== Page extract ==
A new definition of health should be adopted by medical experts if they are to deal successfully with the ethics of genetic screening, a Manchester conference was told last week.
If health is defined as "absence of disease" many people will gather tags of "unhealthiness" as they accumulate information about their genes, the conference, "Ethics of Genetic Screening", was told.
Instead, a new definition should be more positive, centred on a person's ability to achieve what they want to in life given the circumstances they find themselves in, said Ingmar Porn, professor of Philosophy at Helsinki University.
Professor Porn was speaking at a meeting of academics involved in Euroscreen, a project to monitor the development of genetic screening across Europe and make recommendations on ethical issues. The project is co-ordinated by Ruth Chadwick, professor of moral philosophy at the University of Central Lancashire.
Professor Porn said: "The strongly negative conception of absence of disease is too widely held by medical experts.
"By using statistical methods it is said that you can determine a normal range of genetic variation and anyone who falls outside that is diseased. But no one has proved to my satisfaction that a normal range can in fact be discovered -- there is nothing but variation. People get defined as carriers of genetic diseases when in fact they are quite normal."
Professor Porn said that the more positive concept of "adaptedness" means that if a person discovers they carry a gene for a disease, they would not consider themselves to be unhealthy if they "still have an adequate repertoire to carry out their plans". I am confident that this concept will spread," he said.
===
== Data records ==
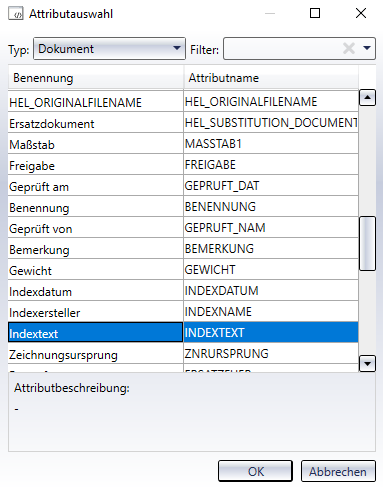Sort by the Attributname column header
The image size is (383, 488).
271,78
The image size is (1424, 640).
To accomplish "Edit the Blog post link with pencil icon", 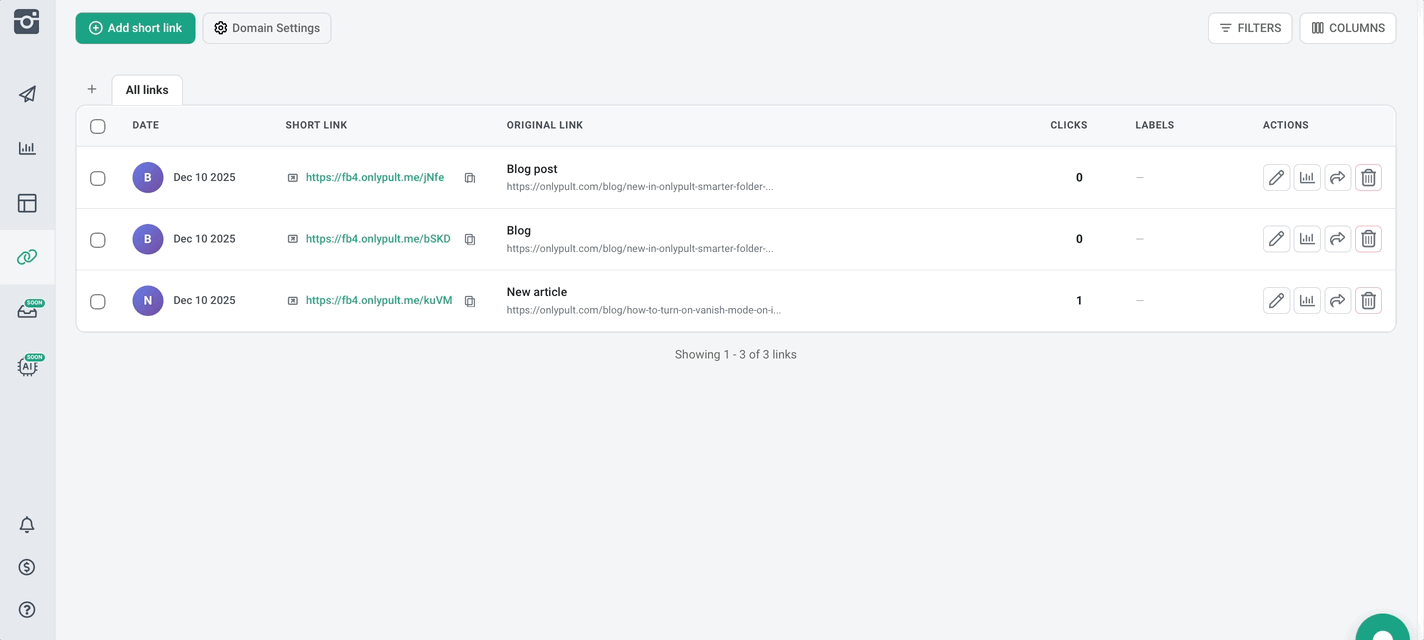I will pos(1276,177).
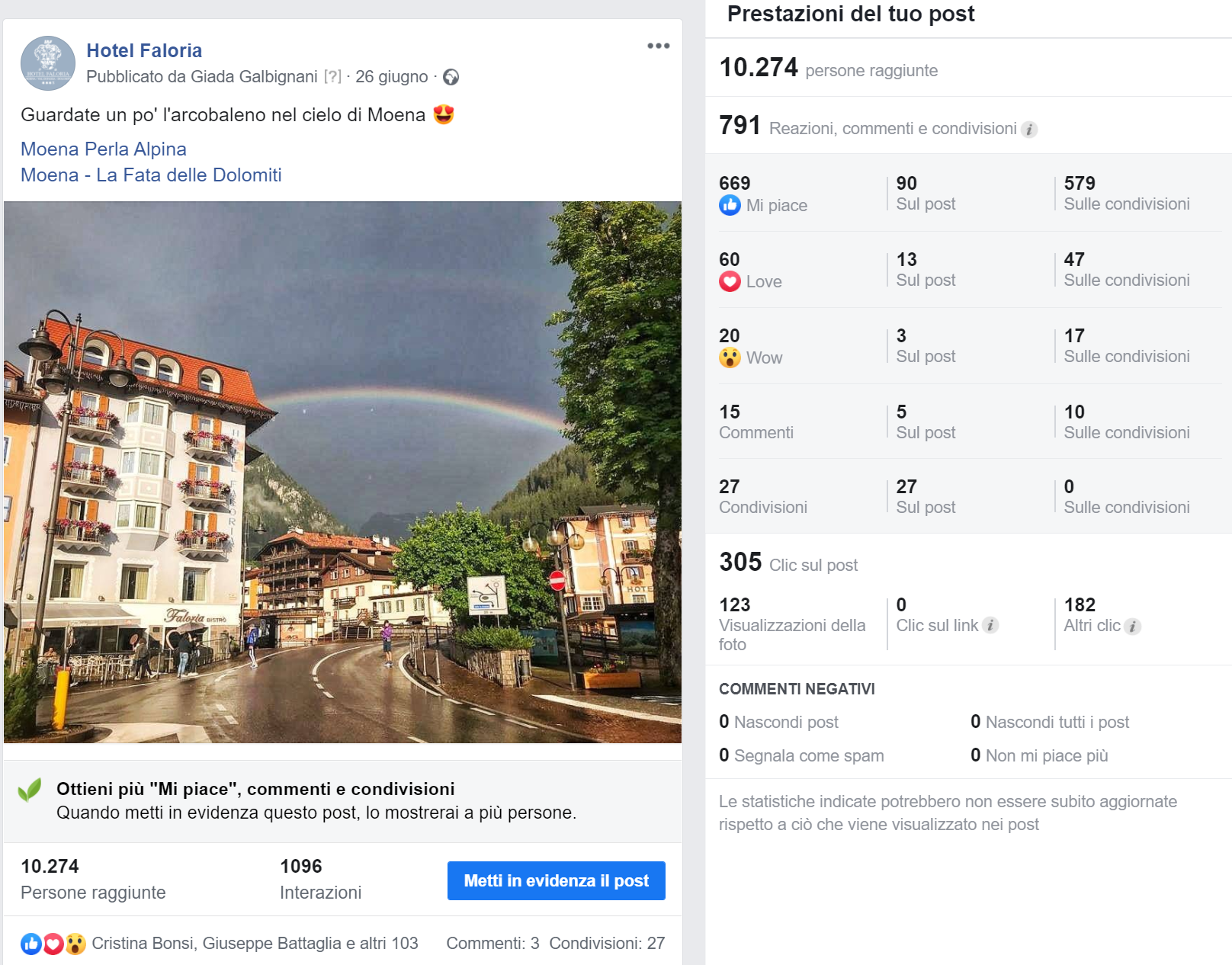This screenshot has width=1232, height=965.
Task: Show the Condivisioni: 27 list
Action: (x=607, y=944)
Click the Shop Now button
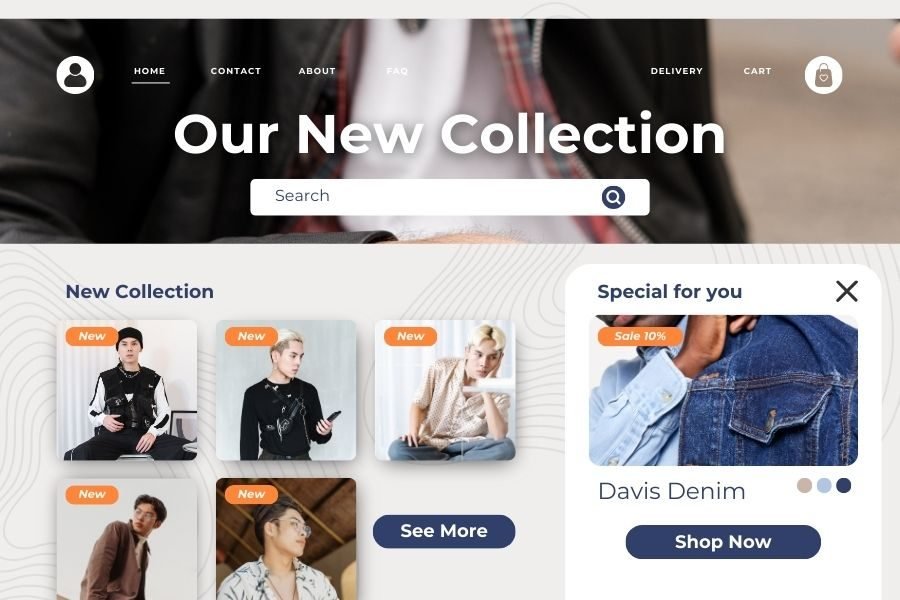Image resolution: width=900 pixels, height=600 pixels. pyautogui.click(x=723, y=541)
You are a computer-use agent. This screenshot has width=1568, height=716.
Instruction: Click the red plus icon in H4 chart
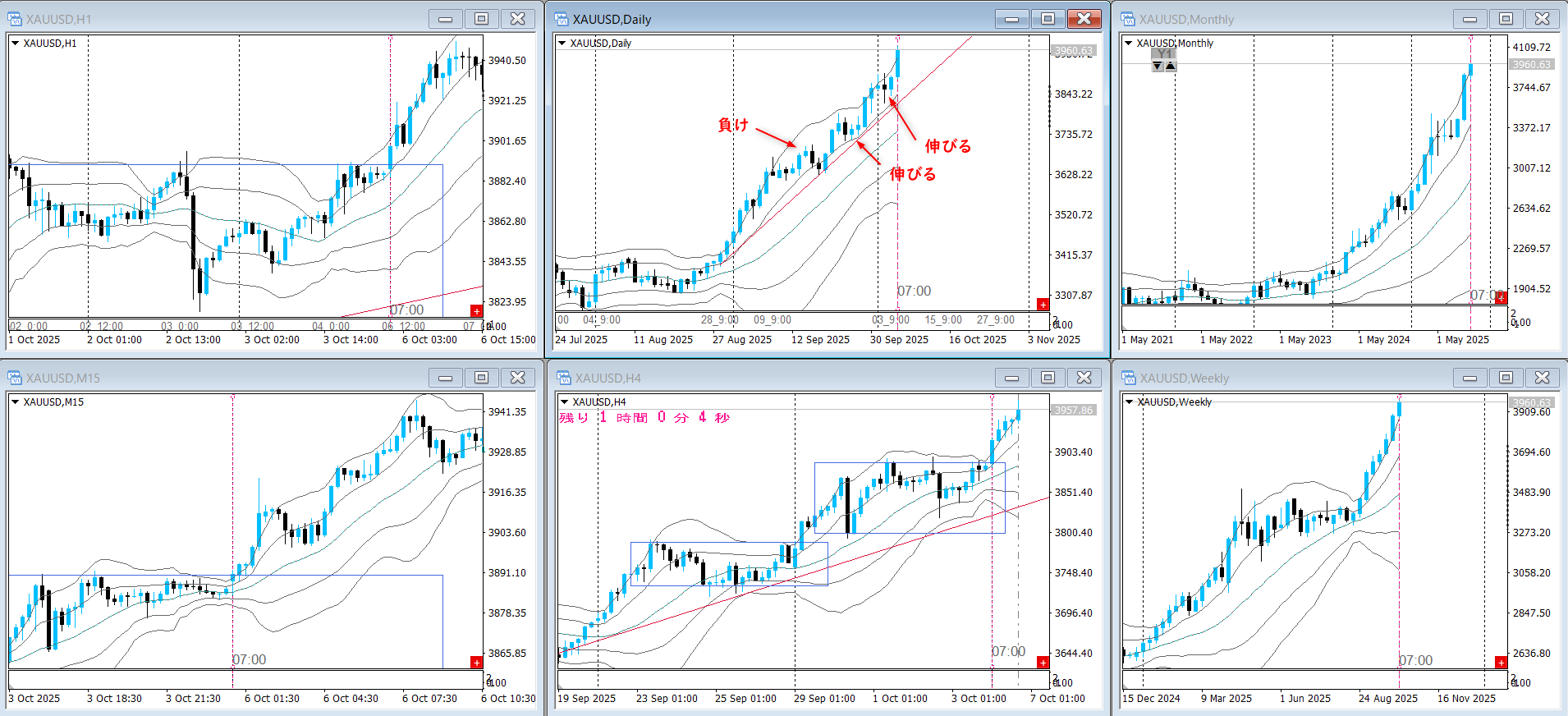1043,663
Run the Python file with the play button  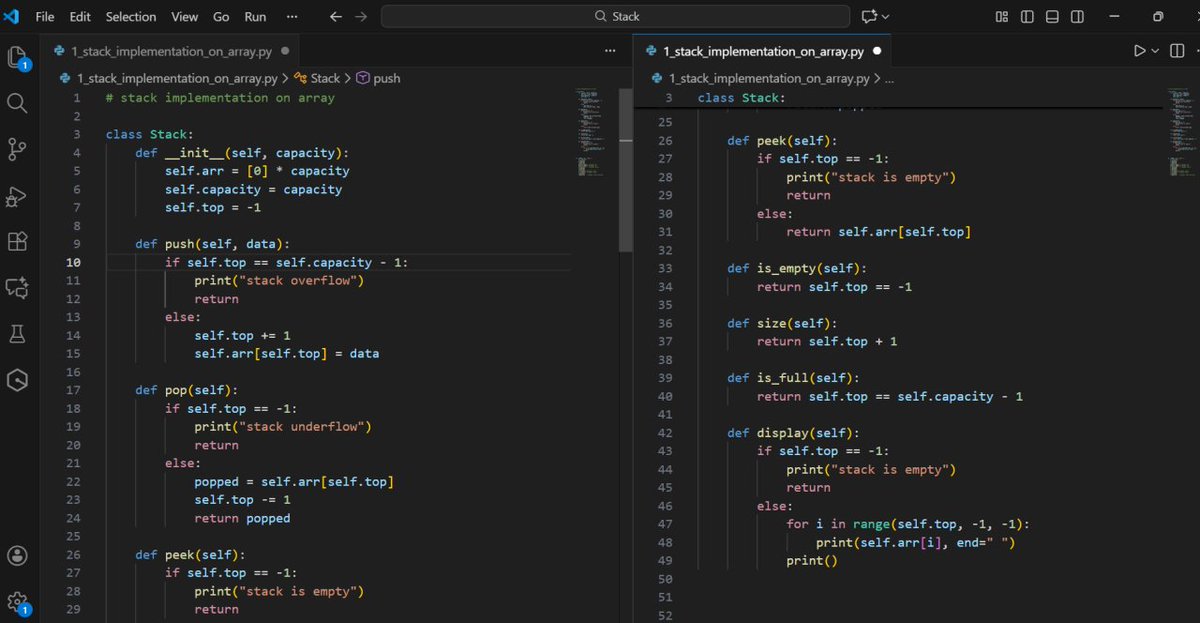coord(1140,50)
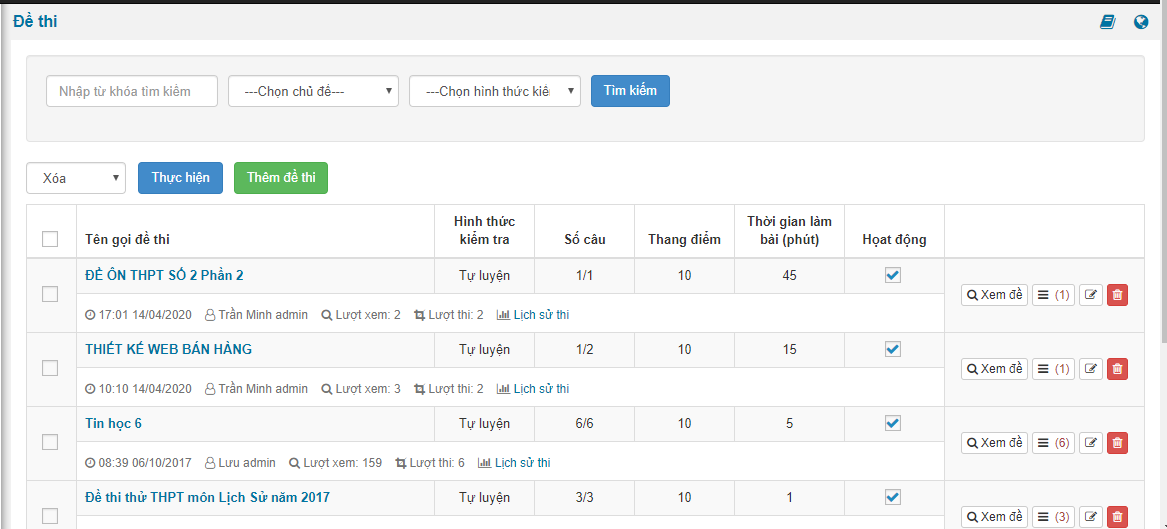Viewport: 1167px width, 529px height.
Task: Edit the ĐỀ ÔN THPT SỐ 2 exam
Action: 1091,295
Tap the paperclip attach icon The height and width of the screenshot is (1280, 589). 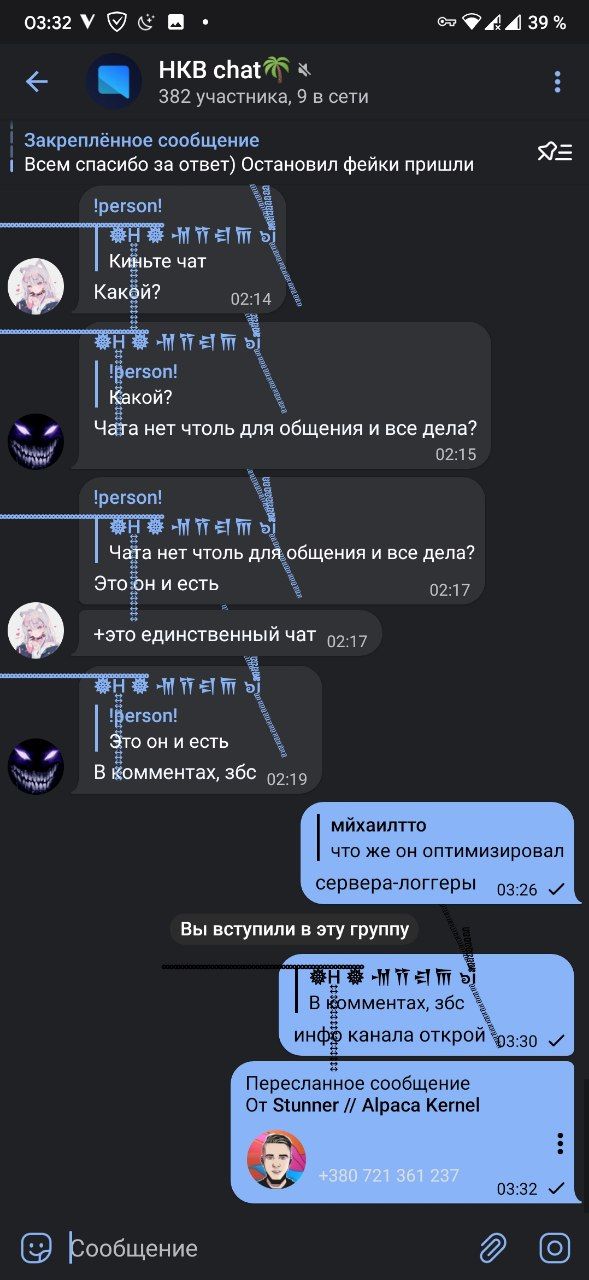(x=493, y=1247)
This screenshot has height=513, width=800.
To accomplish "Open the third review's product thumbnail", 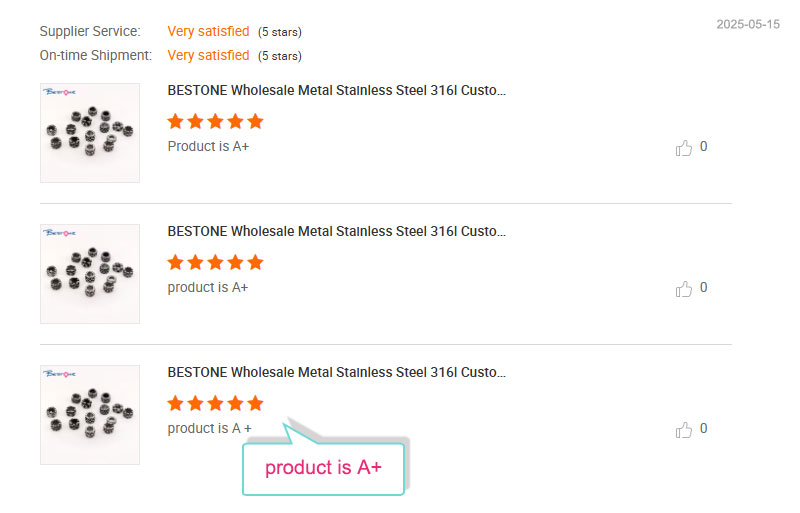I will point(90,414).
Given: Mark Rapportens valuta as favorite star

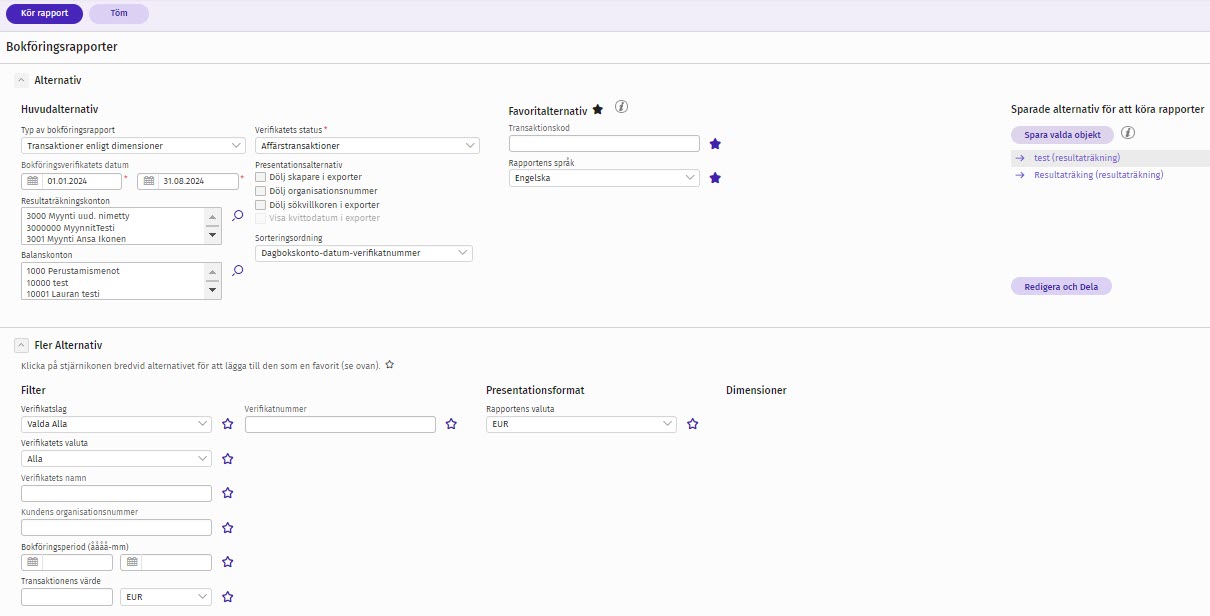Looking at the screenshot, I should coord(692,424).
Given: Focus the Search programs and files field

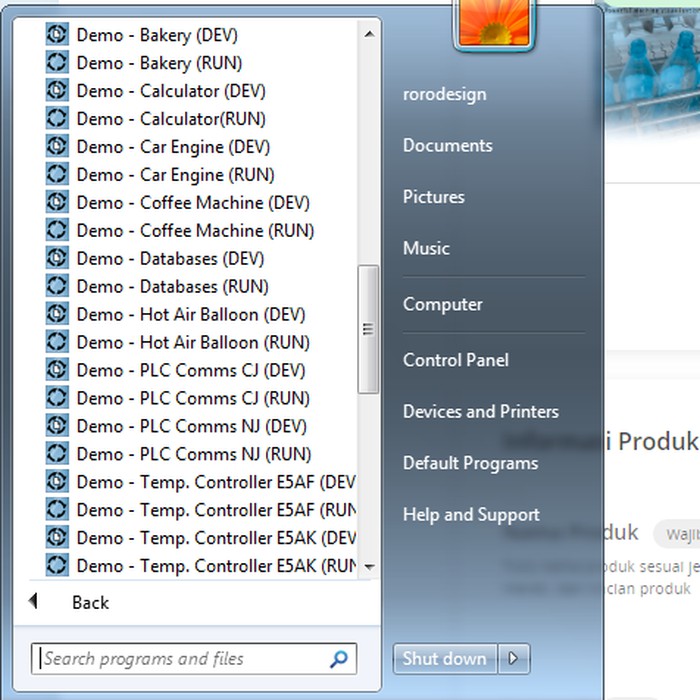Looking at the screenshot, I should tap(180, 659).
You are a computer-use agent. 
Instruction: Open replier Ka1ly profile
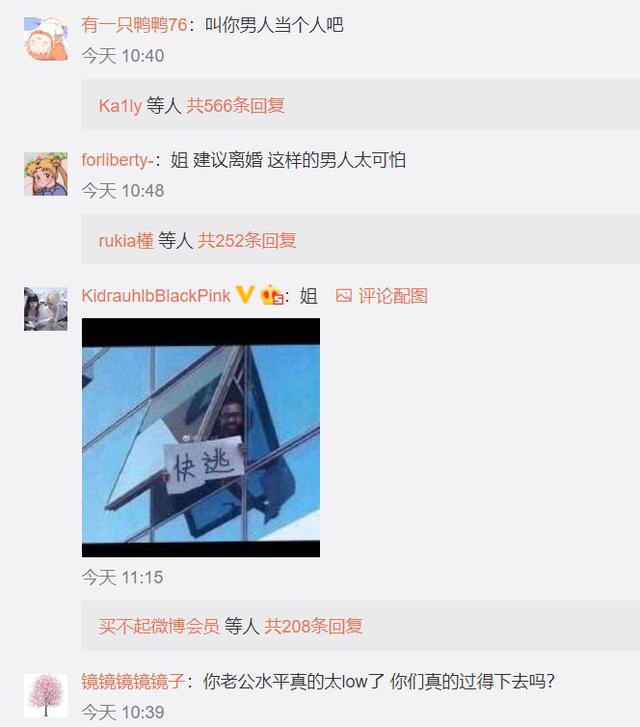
===
What you need to do:
a) Reproduce the part of the genetic screening report starting with "Instead, a new" and going on through "of Central Lancashire.".
b) Decide whether each statement agrees with the genetic screening report, answering yes or no and quoting the deciding words: (i) Euroscreen is co-ordinated by Ruth Chadwick. (ii) Ingmar Porn teaches at the University of Central Lancashire. (iii) The conference was held in Helsinki.
c) Answer these questions from the genetic screening report:
(i) What was the title of the conference?
(ii) What two things is Euroscreen meant to do?
(iii) What name does Professor Porn give to the more positive concept of health?
The listing has no connection to the text.

Solved tasks:
a)
Instead, a new definition should be more positive, centred on a person's ability to achieve what they want to in life given the circumstances they find themselves in, said Ingmar Porn, professor of Philosophy at Helsinki University.
Professor Porn was speaking at a meeting of academics involved in Euroscreen, a project to monitor the development of genetic screening across Europe and make recommendations on ethical issues. The project is co-ordinated by Ruth Chadwick, professor of moral philosophy at the University of Central Lancashire.

b)
(i) Yes: "The project is co-ordinated by Ruth Chadwick, professor of moral philosophy at the University of Central Lancashire."
(ii) No: "Ingmar Porn, professor of Philosophy at Helsinki University"
(iii) No: "a Manchester conference was told last week"

c)
(i) "Ethics of Genetic Screening"
(ii) Monitor the development of genetic screening across Europe and make recommendations on ethical issues.
(iii) "Adaptedness"